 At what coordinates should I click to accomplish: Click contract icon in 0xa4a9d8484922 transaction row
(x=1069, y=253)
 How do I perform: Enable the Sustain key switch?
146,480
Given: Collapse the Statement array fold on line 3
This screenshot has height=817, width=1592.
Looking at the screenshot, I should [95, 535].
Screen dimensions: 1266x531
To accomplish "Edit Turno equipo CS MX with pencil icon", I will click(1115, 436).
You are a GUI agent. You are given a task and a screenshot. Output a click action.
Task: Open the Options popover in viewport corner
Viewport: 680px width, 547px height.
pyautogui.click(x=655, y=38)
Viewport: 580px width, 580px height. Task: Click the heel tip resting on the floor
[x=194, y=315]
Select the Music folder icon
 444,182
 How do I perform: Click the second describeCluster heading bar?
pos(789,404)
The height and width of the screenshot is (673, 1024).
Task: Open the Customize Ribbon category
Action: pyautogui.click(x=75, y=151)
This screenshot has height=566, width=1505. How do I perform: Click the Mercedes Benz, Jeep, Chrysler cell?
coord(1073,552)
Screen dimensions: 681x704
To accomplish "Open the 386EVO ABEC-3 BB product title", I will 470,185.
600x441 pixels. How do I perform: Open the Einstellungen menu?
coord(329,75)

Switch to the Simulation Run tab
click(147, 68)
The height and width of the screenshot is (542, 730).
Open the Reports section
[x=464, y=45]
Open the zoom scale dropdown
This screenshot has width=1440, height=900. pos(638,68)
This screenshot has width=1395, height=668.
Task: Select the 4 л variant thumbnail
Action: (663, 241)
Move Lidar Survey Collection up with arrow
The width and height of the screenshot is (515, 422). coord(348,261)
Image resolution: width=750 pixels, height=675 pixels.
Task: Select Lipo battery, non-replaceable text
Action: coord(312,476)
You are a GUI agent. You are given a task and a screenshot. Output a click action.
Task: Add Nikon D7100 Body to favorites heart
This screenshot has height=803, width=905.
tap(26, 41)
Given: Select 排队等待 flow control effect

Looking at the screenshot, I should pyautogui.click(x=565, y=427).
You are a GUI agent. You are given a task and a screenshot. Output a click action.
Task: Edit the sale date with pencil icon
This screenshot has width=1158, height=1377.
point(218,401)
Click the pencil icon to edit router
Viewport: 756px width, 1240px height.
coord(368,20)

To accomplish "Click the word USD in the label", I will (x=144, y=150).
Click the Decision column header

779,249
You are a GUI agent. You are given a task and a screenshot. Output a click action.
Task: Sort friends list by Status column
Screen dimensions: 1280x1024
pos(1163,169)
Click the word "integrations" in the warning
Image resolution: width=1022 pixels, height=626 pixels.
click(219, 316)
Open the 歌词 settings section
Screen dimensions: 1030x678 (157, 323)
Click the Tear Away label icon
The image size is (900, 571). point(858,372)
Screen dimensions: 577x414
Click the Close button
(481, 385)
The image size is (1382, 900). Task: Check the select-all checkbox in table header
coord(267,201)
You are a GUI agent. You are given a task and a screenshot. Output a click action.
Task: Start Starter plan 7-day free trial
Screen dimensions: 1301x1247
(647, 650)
────────
▸ Exercise instructions
The full listing should be duplicated exactly, line by line.

▸ Your solution
 At what coordinates should I click to accomplish: Click contract icon in 0xa4a9d8484922 transaction row
(x=1069, y=253)
 How do I perform: Enable the Sustain key switch?
146,480
Given: Collapse the Statement array fold on line 3
This screenshot has height=817, width=1592.
Looking at the screenshot, I should [95, 535].
Screen dimensions: 1266x531
To accomplish "Edit Turno equipo CS MX with pencil icon", I will click(1115, 436).
You are a GUI agent. You are given a task and a screenshot. Output a click action.
Task: Open the Options popover in viewport corner
Viewport: 680px width, 547px height.
pyautogui.click(x=655, y=38)
Viewport: 580px width, 580px height. Task: Click the heel tip resting on the floor
[x=194, y=315]
Select the Music folder icon
 444,182
 How do I perform: Click the second describeCluster heading bar?
pos(789,404)
The height and width of the screenshot is (673, 1024).
Task: Open the Customize Ribbon category
Action: pyautogui.click(x=75, y=151)
This screenshot has height=566, width=1505. How do I perform: Click the Mercedes Benz, Jeep, Chrysler cell?
coord(1073,552)
Screen dimensions: 681x704
To accomplish "Open the 386EVO ABEC-3 BB product title", I will 470,185.
600x441 pixels. How do I perform: Open the Einstellungen menu?
coord(329,75)

Switch to the Simulation Run tab
click(147, 68)
The height and width of the screenshot is (542, 730).
Open the Reports section
[x=464, y=45]
Open the zoom scale dropdown
This screenshot has width=1440, height=900. pos(638,68)
This screenshot has width=1395, height=668.
Task: Select the 4 л variant thumbnail
Action: (663, 241)
Move Lidar Survey Collection up with arrow
The width and height of the screenshot is (515, 422). coord(348,261)
Image resolution: width=750 pixels, height=675 pixels.
Task: Select Lipo battery, non-replaceable text
Action: coord(312,476)
You are a GUI agent. You are given a task and a screenshot. Output a click action.
Task: Add Nikon D7100 Body to favorites heart
This screenshot has height=803, width=905.
tap(26, 41)
Given: Select 排队等待 flow control effect

Looking at the screenshot, I should pyautogui.click(x=565, y=427).
You are a GUI agent. You are given a task and a screenshot. Output a click action.
Task: Edit the sale date with pencil icon
This screenshot has width=1158, height=1377.
point(218,401)
Click the pencil icon to edit router
Viewport: 756px width, 1240px height.
coord(368,20)

To accomplish "Click the word USD in the label", I will (x=144, y=150).
Click the Decision column header

779,249
You are a GUI agent. You are given a task and a screenshot. Output a click action.
Task: Sort friends list by Status column
Screen dimensions: 1280x1024
pos(1163,169)
Click the word "integrations" in the warning
Image resolution: width=1022 pixels, height=626 pixels.
click(219, 316)
Open the 歌词 settings section
Screen dimensions: 1030x678 (157, 323)
Click the Tear Away label icon
The image size is (900, 571). point(858,372)
Screen dimensions: 577x414
Click the Close button
(481, 385)
The image size is (1382, 900). Task: Check the select-all checkbox in table header
coord(267,201)
You are a GUI agent. You are given a task and a screenshot. Output a click action.
Task: Start Starter plan 7-day free trial
Screen dimensions: 1301x1247
(647, 650)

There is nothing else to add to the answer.